Pixel coordinate grounding data:
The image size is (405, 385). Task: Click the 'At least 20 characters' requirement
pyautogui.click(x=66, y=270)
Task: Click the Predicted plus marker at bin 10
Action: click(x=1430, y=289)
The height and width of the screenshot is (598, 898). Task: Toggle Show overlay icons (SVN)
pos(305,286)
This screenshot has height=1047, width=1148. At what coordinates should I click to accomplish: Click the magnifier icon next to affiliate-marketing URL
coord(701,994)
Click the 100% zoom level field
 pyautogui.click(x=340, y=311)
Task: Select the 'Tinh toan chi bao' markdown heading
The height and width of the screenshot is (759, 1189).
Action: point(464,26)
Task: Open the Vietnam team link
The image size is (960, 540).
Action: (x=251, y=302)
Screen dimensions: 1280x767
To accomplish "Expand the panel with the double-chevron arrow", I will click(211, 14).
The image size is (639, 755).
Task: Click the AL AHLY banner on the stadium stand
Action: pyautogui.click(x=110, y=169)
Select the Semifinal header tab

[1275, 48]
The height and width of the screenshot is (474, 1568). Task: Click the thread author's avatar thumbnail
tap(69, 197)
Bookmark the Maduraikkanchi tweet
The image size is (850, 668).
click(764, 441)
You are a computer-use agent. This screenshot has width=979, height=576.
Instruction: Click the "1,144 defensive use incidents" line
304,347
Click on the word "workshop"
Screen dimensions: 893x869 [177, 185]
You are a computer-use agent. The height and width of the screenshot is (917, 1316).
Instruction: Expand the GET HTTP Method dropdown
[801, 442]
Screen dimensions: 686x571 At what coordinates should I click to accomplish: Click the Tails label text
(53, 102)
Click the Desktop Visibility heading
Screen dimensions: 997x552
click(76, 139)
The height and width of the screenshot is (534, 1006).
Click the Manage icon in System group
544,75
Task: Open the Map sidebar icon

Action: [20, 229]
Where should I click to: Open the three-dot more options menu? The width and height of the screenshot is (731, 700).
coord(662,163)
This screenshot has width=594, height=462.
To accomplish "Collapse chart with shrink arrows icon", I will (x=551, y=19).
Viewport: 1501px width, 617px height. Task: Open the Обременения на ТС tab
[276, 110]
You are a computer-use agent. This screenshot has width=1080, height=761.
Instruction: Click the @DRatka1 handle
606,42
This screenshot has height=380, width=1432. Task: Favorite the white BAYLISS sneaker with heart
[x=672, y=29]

- What you have to do
Beginning at the line that holds "This screenshot has width=594, height=462.", write out word for word each line through the end of the records.

- Problem solution
This screenshot has width=594, height=462.
To accomplish "Collapse chart with shrink arrows icon", I will (x=551, y=19).
Viewport: 1501px width, 617px height. Task: Open the Обременения на ТС tab
[276, 110]
You are a computer-use agent. This screenshot has width=1080, height=761.
Instruction: Click the @DRatka1 handle
606,42
This screenshot has height=380, width=1432. Task: Favorite the white BAYLISS sneaker with heart
[x=672, y=29]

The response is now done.